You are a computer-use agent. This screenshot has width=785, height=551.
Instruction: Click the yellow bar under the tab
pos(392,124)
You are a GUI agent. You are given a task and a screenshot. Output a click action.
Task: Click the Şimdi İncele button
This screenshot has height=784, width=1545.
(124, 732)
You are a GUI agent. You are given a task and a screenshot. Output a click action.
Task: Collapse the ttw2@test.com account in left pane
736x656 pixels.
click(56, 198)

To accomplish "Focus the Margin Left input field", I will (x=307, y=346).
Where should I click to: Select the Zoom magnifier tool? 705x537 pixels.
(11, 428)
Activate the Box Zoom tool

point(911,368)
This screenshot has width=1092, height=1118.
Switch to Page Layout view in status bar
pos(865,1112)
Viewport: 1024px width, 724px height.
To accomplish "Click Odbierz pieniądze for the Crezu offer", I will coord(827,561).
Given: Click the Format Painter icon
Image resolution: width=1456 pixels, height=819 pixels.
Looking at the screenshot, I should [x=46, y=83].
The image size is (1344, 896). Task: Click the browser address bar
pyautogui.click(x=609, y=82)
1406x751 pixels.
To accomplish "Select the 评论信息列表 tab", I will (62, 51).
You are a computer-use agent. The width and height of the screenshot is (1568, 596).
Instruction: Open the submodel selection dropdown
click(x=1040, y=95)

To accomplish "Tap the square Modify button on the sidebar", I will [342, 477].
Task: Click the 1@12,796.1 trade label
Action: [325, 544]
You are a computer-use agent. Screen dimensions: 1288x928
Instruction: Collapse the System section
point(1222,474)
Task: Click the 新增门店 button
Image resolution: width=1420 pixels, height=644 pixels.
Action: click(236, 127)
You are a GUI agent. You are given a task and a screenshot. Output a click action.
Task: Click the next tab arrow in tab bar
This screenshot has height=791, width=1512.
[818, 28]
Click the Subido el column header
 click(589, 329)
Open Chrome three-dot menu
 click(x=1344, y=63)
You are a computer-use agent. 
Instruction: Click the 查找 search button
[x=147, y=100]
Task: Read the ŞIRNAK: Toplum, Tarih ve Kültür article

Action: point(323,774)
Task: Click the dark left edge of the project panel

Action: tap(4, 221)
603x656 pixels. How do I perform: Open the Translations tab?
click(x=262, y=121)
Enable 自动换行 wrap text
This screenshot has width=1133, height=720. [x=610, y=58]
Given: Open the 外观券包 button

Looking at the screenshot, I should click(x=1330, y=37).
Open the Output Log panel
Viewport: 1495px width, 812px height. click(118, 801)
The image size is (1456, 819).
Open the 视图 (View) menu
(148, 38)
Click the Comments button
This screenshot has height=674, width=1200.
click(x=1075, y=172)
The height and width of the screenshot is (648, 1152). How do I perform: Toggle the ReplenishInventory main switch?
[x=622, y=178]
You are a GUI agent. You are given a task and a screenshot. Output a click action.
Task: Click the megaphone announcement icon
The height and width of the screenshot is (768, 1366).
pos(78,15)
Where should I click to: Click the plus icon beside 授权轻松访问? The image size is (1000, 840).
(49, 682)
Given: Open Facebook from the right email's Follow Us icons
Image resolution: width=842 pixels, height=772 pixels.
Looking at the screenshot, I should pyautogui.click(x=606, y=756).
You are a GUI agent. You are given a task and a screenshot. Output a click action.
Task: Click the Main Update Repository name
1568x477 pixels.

■ **Aim of the task**: Convert every line of the listing above into a JSON array of strings, one string per line, and leave out the blank lines.

■ **Full response**:
[
  "You are a computer-use agent. This screenshot has width=785, height=551.",
  "Instruction: Click the yellow bar under the tab",
  "pos(392,124)",
  "You are a GUI agent. You are given a task and a screenshot. Output a click action.",
  "Task: Click the Şimdi İncele button",
  "This screenshot has height=784, width=1545.",
  "(124, 732)",
  "You are a GUI agent. You are given a task and a screenshot. Output a click action.",
  "Task: Collapse the ttw2@test.com account in left pane",
  "736x656 pixels.",
  "click(56, 198)",
  "To accomplish \"Focus the Margin Left input field\", I will (x=307, y=346).",
  "Where should I click to: Select the Zoom magnifier tool? 705x537 pixels.",
  "(11, 428)",
  "Activate the Box Zoom tool",
  "point(911,368)",
  "This screenshot has width=1092, height=1118.",
  "Switch to Page Layout view in status bar",
  "pos(865,1112)",
  "Viewport: 1024px width, 724px height.",
  "To accomplish \"Click Odbierz pieniądze for the Crezu offer\", I will coord(827,561).",
  "Given: Click the Format Painter icon",
  "Image resolution: width=1456 pixels, height=819 pixels.",
  "Looking at the screenshot, I should [x=46, y=83].",
  "The image size is (1344, 896). Task: Click the browser address bar",
  "pyautogui.click(x=609, y=82)",
  "1406x751 pixels.",
  "To accomplish \"Select the 评论信息列表 tab\", I will (62, 51).",
  "You are a computer-use agent. The width and height of the screenshot is (1568, 596).",
  "Instruction: Open the submodel selection dropdown",
  "click(x=1040, y=95)",
  "To accomplish \"Tap the square Modify button on the sidebar\", I will [342, 477].",
  "Task: Click the 1@12,796.1 trade label",
  "Action: [325, 544]",
  "You are a computer-use agent. Screen dimensions: 1288x928",
  "Instruction: Collapse the System section",
  "point(1222,474)",
  "Task: Click the 新增门店 button",
  "Image resolution: width=1420 pixels, height=644 pixels.",
  "Action: click(236, 127)",
  "You are a GUI agent. You are given a task and a screenshot. Output a click action.",
  "Task: Click the next tab arrow in tab bar",
  "This screenshot has height=791, width=1512.",
  "[818, 28]",
  "Click the Subido el column header",
  " click(589, 329)",
  "Open Chrome three-dot menu",
  " click(x=1344, y=63)",
  "You are a computer-use agent. ",
  "Instruction: Click the 查找 search button",
  "[x=147, y=100]",
  "Task: Read the ŞIRNAK: Toplum, Tarih ve Kültür article",
  "Action: point(323,774)",
  "Task: Click the dark left edge of the project panel",
  "Action: tap(4, 221)",
  "603x656 pixels. How do I perform: Open the Translations tab?",
  "click(x=262, y=121)",
  "Enable 自动换行 wrap text",
  "This screenshot has width=1133, height=720. [x=610, y=58]",
  "Given: Open the 外观券包 button",
  "Looking at the screenshot, I should click(x=1330, y=37).",
  "Open the Output Log panel",
  "Viewport: 1495px width, 812px height. click(118, 801)",
  "The image size is (1456, 819).",
  "Open the 视图 (View) menu",
  "(148, 38)",
  "Click the Comments button",
  "This screenshot has height=674, width=1200.",
  "click(x=1075, y=172)",
  "The height and width of the screenshot is (648, 1152). How do I perform: Toggle the ReplenishInventory main switch?",
  "[x=622, y=178]",
  "You are a GUI agent. You are given a task and a screenshot. Output a click action.",
  "Task: Click the megaphone announcement icon",
  "The height and width of the screenshot is (768, 1366).",
  "pos(78,15)",
  "Where should I click to: Click the plus icon beside 授权轻松访问? The image size is (1000, 840).",
  "(49, 682)",
  "Given: Open Facebook from the right email's Follow Us icons",
  "Image resolution: width=842 pixels, height=772 pixels.",
  "Looking at the screenshot, I should pyautogui.click(x=606, y=756).",
  "You are a GUI agent. You are given a task and a screenshot. Output a click action.",
  "Task: Click the Main Update Repository name",
  "1568x477 pixels."
]